BLOC DE TEXTE:

Si on chantait…

… Pas seulement pour « passer le temps ». (Aragon par Léo Ferré)

Une chanson, c’est un texte mis en musique destiné à être chanté. Pas de chanson sans musique, ce qui exclut pour moi les formes nouvelles artistiques de rap et de slam qui ne sont que des déclamations dont je ne nie pas l’importance. La première musique connue date de 3400 ans avant J.-C. et les chants liturgiques grégoriens datent du neuvième siècle. Ces chants devenus païens n’ont pas cessé d’évoluer, devenus des chansons qui, profitant de moyens de diffusion multiples de plus en plus accessibles, font partie plus que jamais de notre quotidien. 

Les chansons sont des objets historiques, ce sont des acteurs de l’histoire, elles ne sont pas là seulement pour nous émouvoir, mais elles ont une vraie influence sur l’évolution des mœurs, sur les événements, quand elles rencontrent un public qui attendait leur message.

Illustration non exhaustive.

Notre hymne national « la Marseillaise » est là pour galvaniser le peuple, et l’encourager à défendre sa liberté. 

« La Sambre et Meuse » en 1867, stimule un rêve de revanche, c’est une mise en condition pour le grand massacre de la Terre 14-18

« L’internationale », 1871, encourage les peuples du monde à être solidaires.

« La chanson de Craonne », 1917, crée, est un hymne pacifiste désespéré, au cœur de la boucherie de la Première Guerre mondiale.

 « le chant des partisans » en 1943, deviendra, vu les circonstances, un deuxième hymne national, éclairant la notion de résistance.

« Le déserteur » en 1954, Boris Vian clame son antimilitarisme contre le conflit en Indochine.

« Je vais revoir ma blonde » en 1956, en pleine guerre d’Algérie, exprime le souhait des conscrits de retourner chez eux.

DONNÉES FOURNIES:
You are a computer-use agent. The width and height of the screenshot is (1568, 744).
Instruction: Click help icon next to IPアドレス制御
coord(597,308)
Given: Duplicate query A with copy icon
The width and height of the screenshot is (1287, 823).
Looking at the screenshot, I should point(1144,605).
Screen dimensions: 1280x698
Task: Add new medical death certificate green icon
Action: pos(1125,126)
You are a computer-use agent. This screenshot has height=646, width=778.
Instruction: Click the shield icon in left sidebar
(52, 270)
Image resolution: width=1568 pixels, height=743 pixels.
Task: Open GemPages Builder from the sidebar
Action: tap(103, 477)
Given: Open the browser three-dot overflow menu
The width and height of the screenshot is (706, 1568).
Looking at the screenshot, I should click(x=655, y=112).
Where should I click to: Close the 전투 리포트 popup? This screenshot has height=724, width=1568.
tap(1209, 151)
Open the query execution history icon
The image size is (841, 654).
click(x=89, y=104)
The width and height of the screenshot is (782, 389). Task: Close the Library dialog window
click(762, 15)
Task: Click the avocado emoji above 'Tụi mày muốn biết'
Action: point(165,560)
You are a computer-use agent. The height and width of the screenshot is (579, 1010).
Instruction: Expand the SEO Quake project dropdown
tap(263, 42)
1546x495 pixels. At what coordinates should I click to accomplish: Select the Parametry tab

CONSIGNE: Reproduisez intégralement le texte sur la chanson, sans y apporter la moindre modification. Les entrées n'ont aucun lien avec le texte sur la chanson.

RÉPONSE:
Si on chantait…

… Pas seulement pour « passer le temps ». (Aragon par Léo Ferré)

Une chanson, c’est un texte mis en musique destiné à être chanté. Pas de chanson sans musique, ce qui exclut pour moi les formes nouvelles artistiques de rap et de slam qui ne sont que des déclamations dont je ne nie pas l’importance. La première musique connue date de 3400 ans avant J.-C. et les chants liturgiques grégoriens datent du neuvième siècle. Ces chants devenus païens n’ont pas cessé d’évoluer, devenus des chansons qui, profitant de moyens de diffusion multiples de plus en plus accessibles, font partie plus que jamais de notre quotidien. 

Les chansons sont des objets historiques, ce sont des acteurs de l’histoire, elles ne sont pas là seulement pour nous émouvoir, mais elles ont une vraie influence sur l’évolution des mœurs, sur les événements, quand elles rencontrent un public qui attendait leur message.

Illustration non exhaustive.

Notre hymne national « la Marseillaise » est là pour galvaniser le peuple, et l’encourager à défendre sa liberté. 

« La Sambre et Meuse » en 1867, stimule un rêve de revanche, c’est une mise en condition pour le grand massacre de la Terre 14-18

« L’internationale », 1871, encourage les peuples du monde à être solidaires.

« La chanson de Craonne », 1917, crée, est un hymne pacifiste désespéré, au cœur de la boucherie de la Première Guerre mondiale.

 « le chant des partisans » en 1943, deviendra, vu les circonstances, un deuxième hymne national, éclairant la notion de résistance.

« Le déserteur » en 1954, Boris Vian clame son antimilitarisme contre le conflit en Indochine.

« Je vais revoir ma blonde » en 1956, en pleine guerre d’Algérie, exprime le souhait des conscrits de retourner chez eux.